LinkedIn Recruiters AI and HireVue screening can eliminate candidates in seconds based on keyword matching and video analysis. You never see what they filtered out. The moment you stop reading unscreened applications is the moment you start hiring from a pre-filtered pool shaped by historical data. Your job is to decide who gets considered, not to process the decisions someone else already made. Set a rule: every hire must include at least one conversation you initiated without the tool's recommendation.

Employee Relations: Write the Difficult Conversation Yourself First

ChatGPT and Workday AI can generate performance conversations, disciplinary letters, and feedback at the moment you need them. The temptation is real: let the tool write it, then edit. What actually happens is you send something neutral and safe that strips away the specific details that make someone feel heard. The employee remembers a template. They do not remember that you saw their situation. Your judgement about tone, timing, and what actually needs to be said is more valuable than template consistency. Draft your own message before you ask the tool to review it.

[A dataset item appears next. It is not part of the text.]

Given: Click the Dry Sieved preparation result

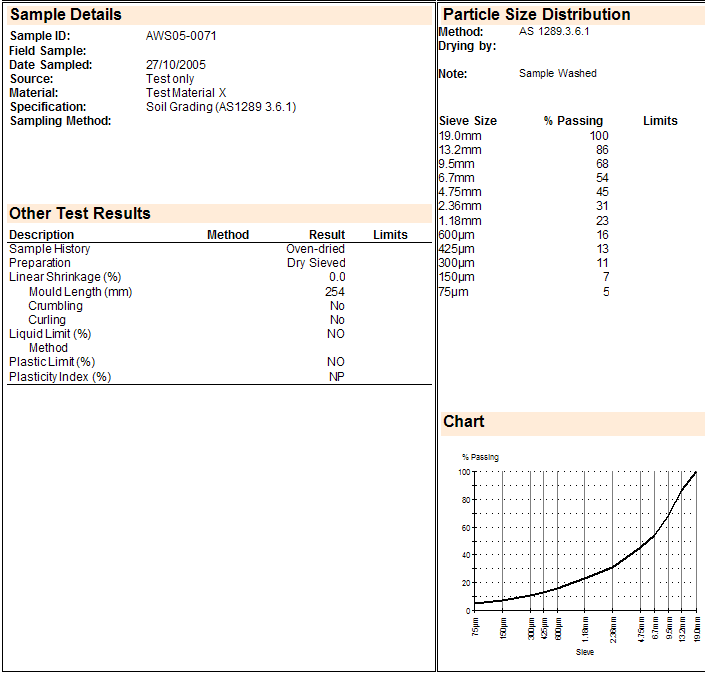Looking at the screenshot, I should pyautogui.click(x=316, y=263).
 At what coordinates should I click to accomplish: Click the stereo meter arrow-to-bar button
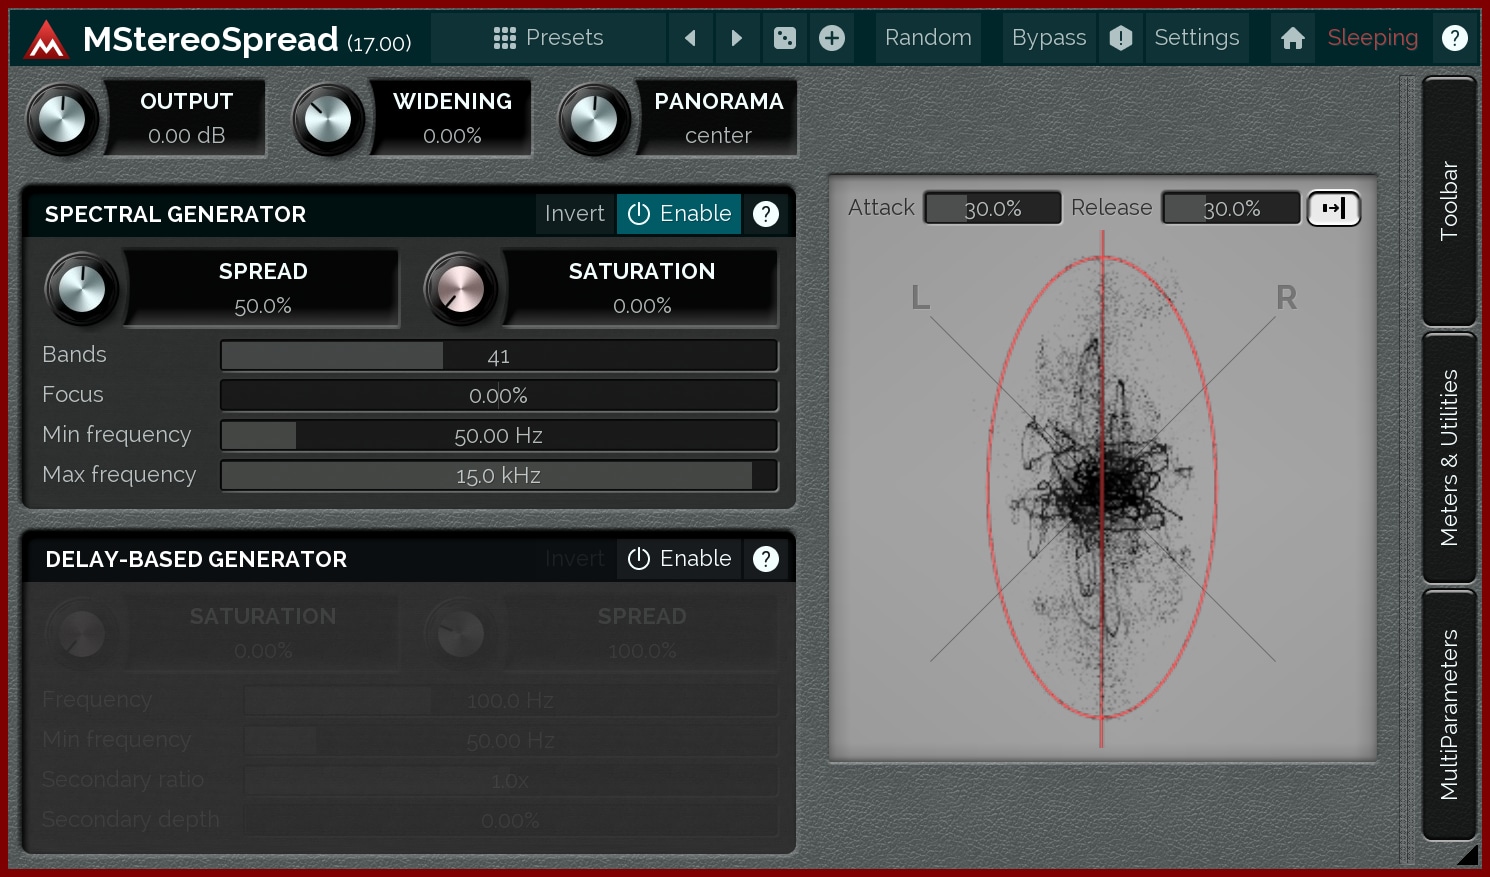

Analytics: Question the Prediction Before You Act On It

Rippling AI and Workday analytics can tell you which employees are flight risks, which teams are about to have conflict, and which hires will perform well. The data looks objective. It is not. It is built from historical patterns in your organisation, which means it is built from your past hiring, promotion, and retention decisions. If you promoted men more often in the past, the tool will recommend promoting men. If high performers in your industry came from specific universities, the tool will score those graduates higher. Run a test: ask the analytics team for three predictions, then ask them to show you the historical data those predictions came from.

Policy Development: Keep Your Thinking Visible

ChatGPT can draft a performance management policy, a flexible working policy, or an updated code of conduct in minutes. The risk is that the policy becomes something written by an algorithm trained on thousands of policies, not something written by someone who knows your people. You lose the chance to explain why your organisation does things this way. Employees follow policies better when they understand the thought behind them, not when they follow what sounds like every other company's handbook. Use the tool for structure and legal checking, not for thinking.

Performance Management: Make the Judgment Call Yourself

Workday AI can analyse performance scores, flag outliers, and suggest rating changes based on consistency patterns. This looks like it helps you be fair. What it actually does is push you toward everyone being average. True performance management requires you to make actual judgements about people and their work. Some people deliver extraordinary results in unconventional ways. Some people look consistent on paper but have stopped growing. The tool sees data. You see behaviour. You need to override the algorithm sometimes, and when you do, write down why. That written judgement is how you stay accountable for fairness, not the algorithm.

Key principles

  1. 1.Your job is to make judgements about people, not to process the judgements your tools already made.
  2. 2.If you cannot see how an AI tool reached its recommendation, you cannot defend hiring, promotion, or performance decisions to anyone.
  3. 3.Algorithms are built from your past decisions, so they repeat your past patterns, including your past mistakes.
  4. 4.The tool should make your thinking clearer, not replace your thinking with speed.
  5. 5.When you feel the pressure to accept an AI recommendation without question, that is the moment you most need to ask one more question.